Grâce aux notes tweetées par @Turblog, nous avons pu suivre en direct l'audience de FDN au Conseil d'Etat, dont le verdict pourrait suspendre la riposte graduée.
Appelé le premier à s'exprimer, le Président de FDN Benjamin Bayart a profité de son intervention pour énoncer les principales critiques adressées à la loi Hadopi, au delà du vice de procédure soulevé dans son recours. Il a ainsi dit toute la difficulté de démontrer le manque de sécurisation sans renverser la charge de la preuve, et rappelé qu'à ce jour il n'y avait toujours aucun moyen de sécurisation labellisé par l'Hadopi.
L'essentiel des discussions a néanmoins porté sur le coût de mise en oeuvre de l'Hadopi pour le FAI. Car il fallait démontrer que l'absence de consultation de l'Arcep, qui aurait pu informer le gouvernement sur les charges que fait porter la loi sur les opérateurs, cause un préjudice au fournisseur d'accès. Le vice de procédure seul n'est pas suffisant, encore faut-il qu'il ait une incidence suffisamment grave pour justifier de la suspension du décret.

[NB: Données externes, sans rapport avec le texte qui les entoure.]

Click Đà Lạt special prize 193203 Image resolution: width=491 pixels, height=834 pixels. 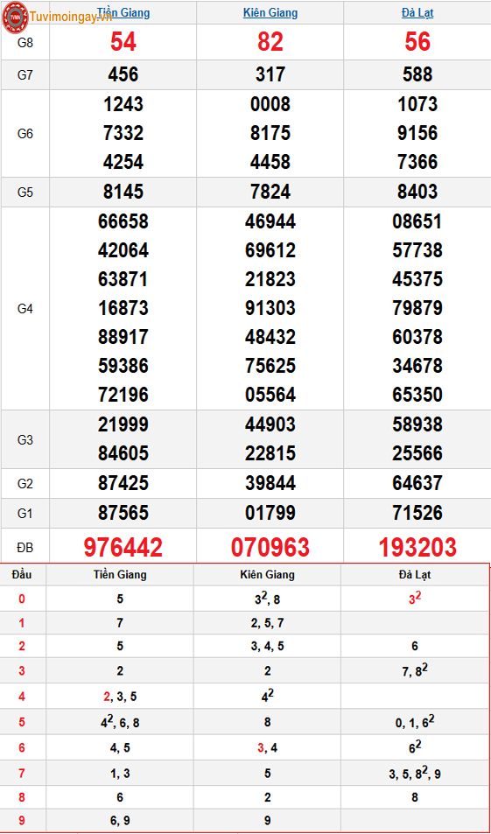(417, 547)
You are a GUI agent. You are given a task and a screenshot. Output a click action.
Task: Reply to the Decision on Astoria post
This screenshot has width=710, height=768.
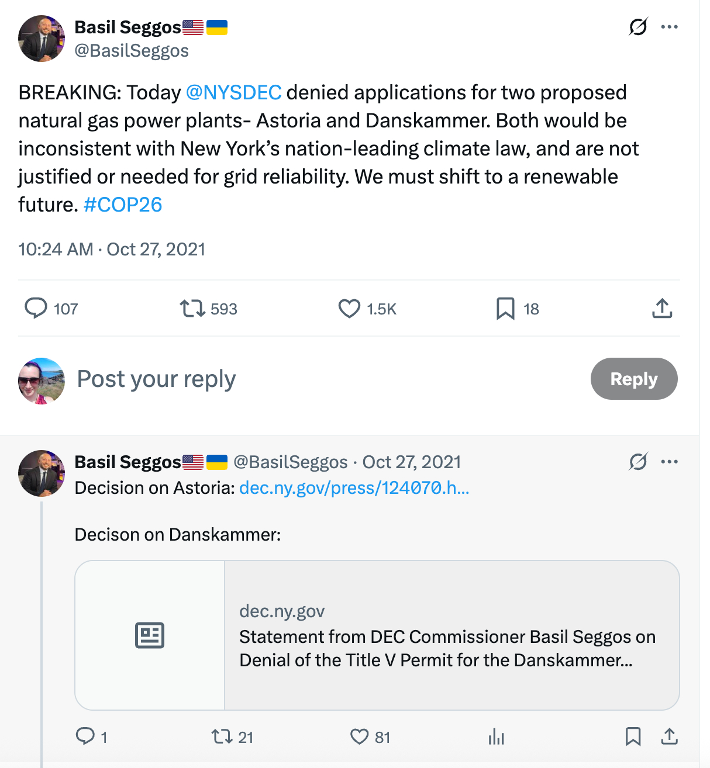click(x=85, y=736)
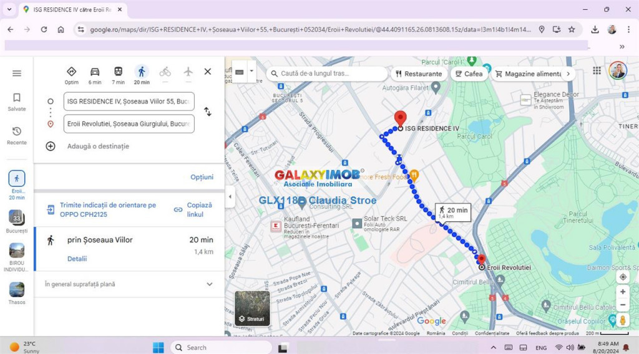Image resolution: width=639 pixels, height=354 pixels.
Task: Open Recente history in sidebar
Action: (17, 135)
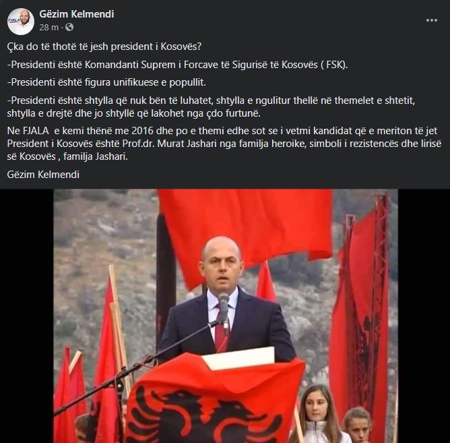Click the line about figura unifikuese e popullit

[106, 82]
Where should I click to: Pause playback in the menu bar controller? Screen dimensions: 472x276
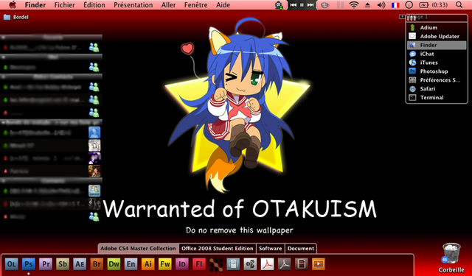[x=302, y=5]
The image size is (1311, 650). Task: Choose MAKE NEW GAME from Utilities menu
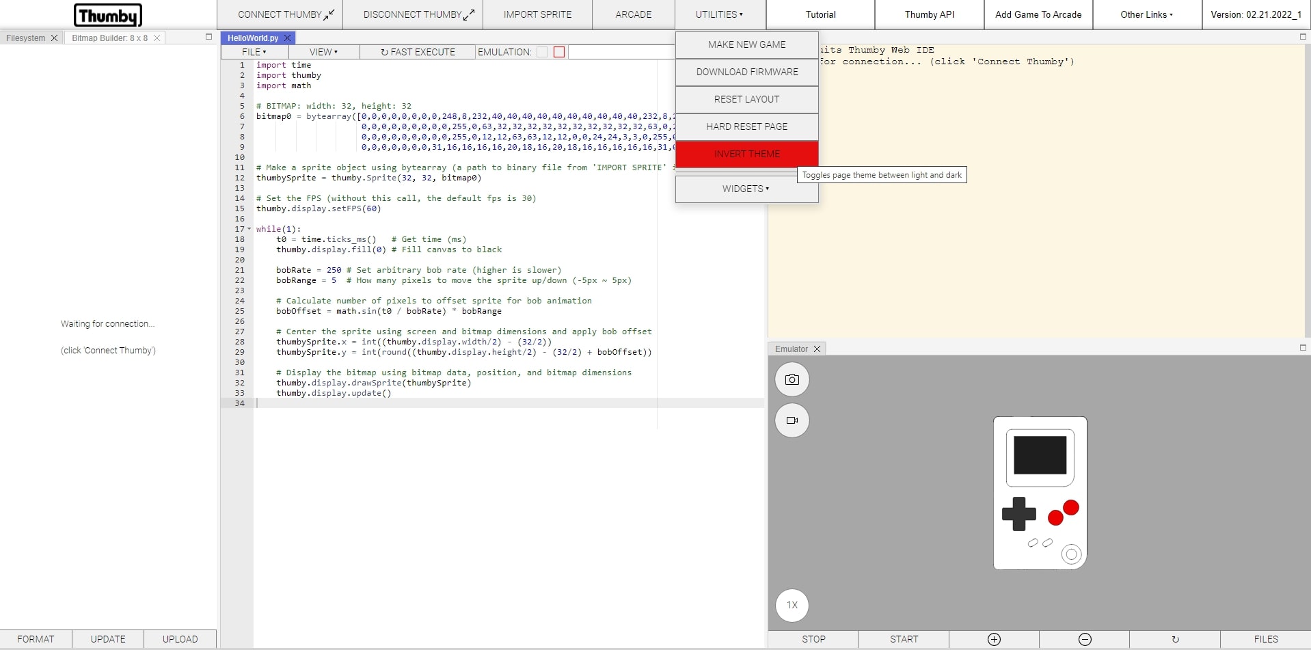(746, 44)
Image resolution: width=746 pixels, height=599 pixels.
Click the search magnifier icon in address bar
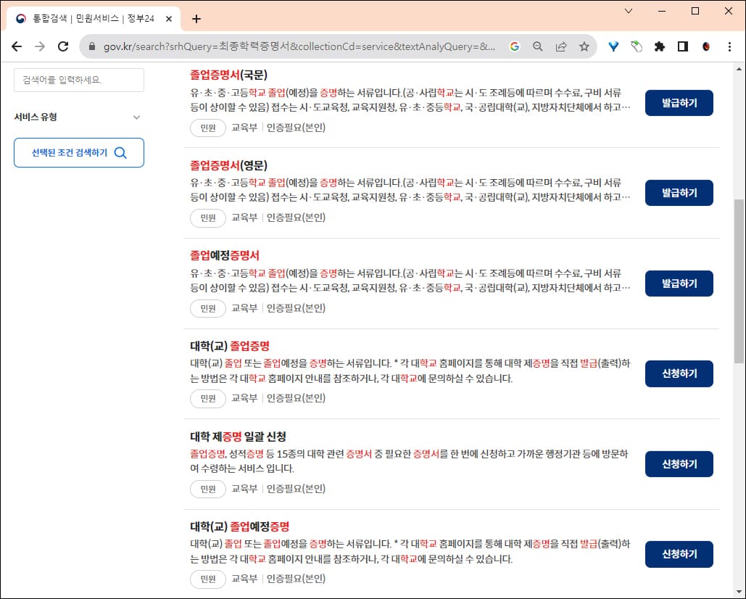[537, 45]
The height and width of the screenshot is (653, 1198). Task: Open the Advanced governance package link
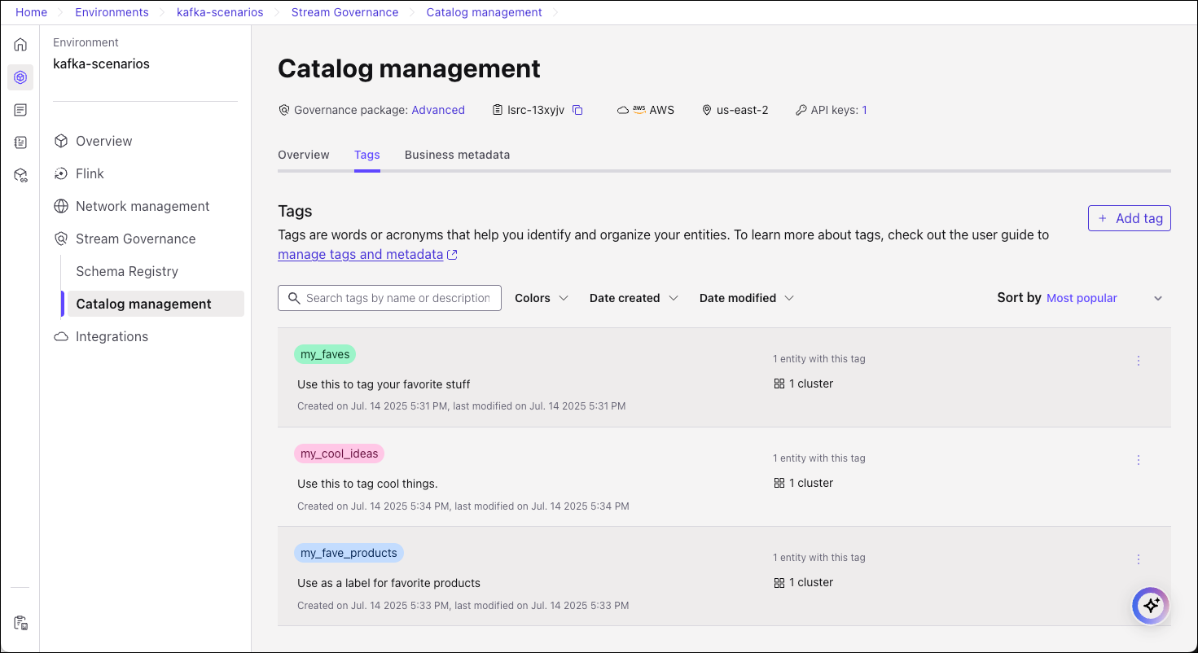coord(438,109)
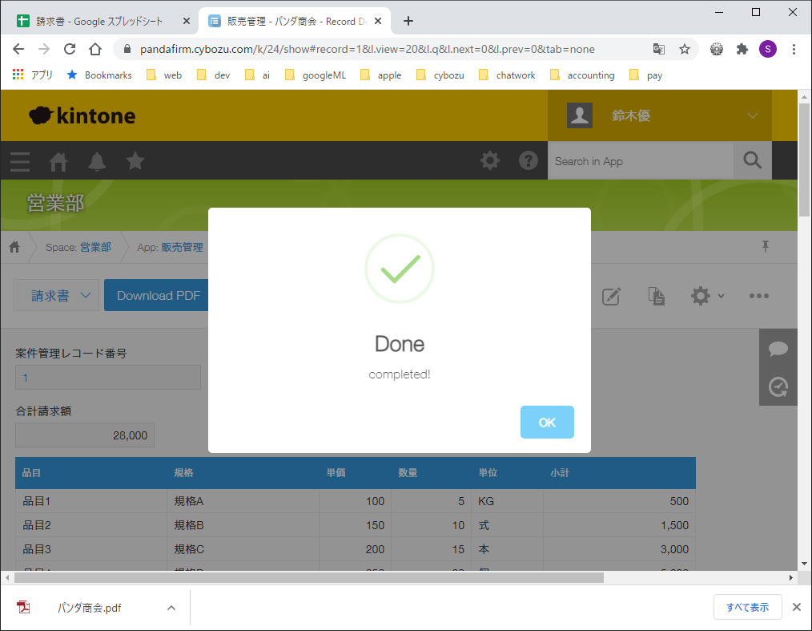Image resolution: width=812 pixels, height=631 pixels.
Task: Open the record settings gear dropdown
Action: [x=707, y=296]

En réponse, le ministère de la Culture a d'abord indiqué que la loi n'aurait aucun impact pour FDN si ses abonnés ne piratent pas, ce qui à peu le degré zéro de l'argumentation. Il a ensuite invité l'opérateur associatif à créer une interconnection informatisée avec l'Hadopi, pour réduire les coûts d'identification des abonnés en évitant des traitements manuels. Par ailleurs, faute d'évaluation financière présentée par FDN, le ministère a contesté le caractère d'urgence financière de la demande de suspension de la riposte graduée.
Sur la question principale du vice de procédure, la rue de Valois a plaidé que le fait que le décret s'applique aux opérateurs n'emporte pas l'obligation de consulter l'ARCEP. La loi sur les télécommunications donne en effet obligation de consulter l'Arcep pour les textes réglementaires "relatifs au secteur des communications électroniques", ce qui crée une légère ambiguïté. Il assure que nombre de décrets touchant aux opérateurs n'ont pas donné lieu à consultation de l'Arcep. Mais l'argument semble léger tant l'ensemble de la loi et du décret attaqué vise clairement les opérateurs, et s'adresse à eux.
De son côté, le ministère de la Justice, qui est très peu intervenu, a contesté la représentativité de FDN, en rappelant que l'association d'une centaine d'adhérents n'est pas jointe à l'action par les principaux FAI et leurs millions de clients. Comme si "les petits" n'avaient pas le droit de défendre leurs droits.
Une discussion de fond, sur la nature juridique des e-mails, a par ailleurs eu lieu. Le ministère de la Culture défendant l'idée qu'il s'agit de simples "rappels à la loi" sans incidence pénale, tandis que FDN estime qu'ils sont partie intégrante de la procédure pénale dès lors que la négligence caractérisée n'est constituée qu'à la condition qu'au moins un avertissement fut envoyé. La discussion n'est pas neutre, dès lors que la circulaire adressée aux procureurs les invite à ne pas enquêter sur la matérialité des faits reprochés.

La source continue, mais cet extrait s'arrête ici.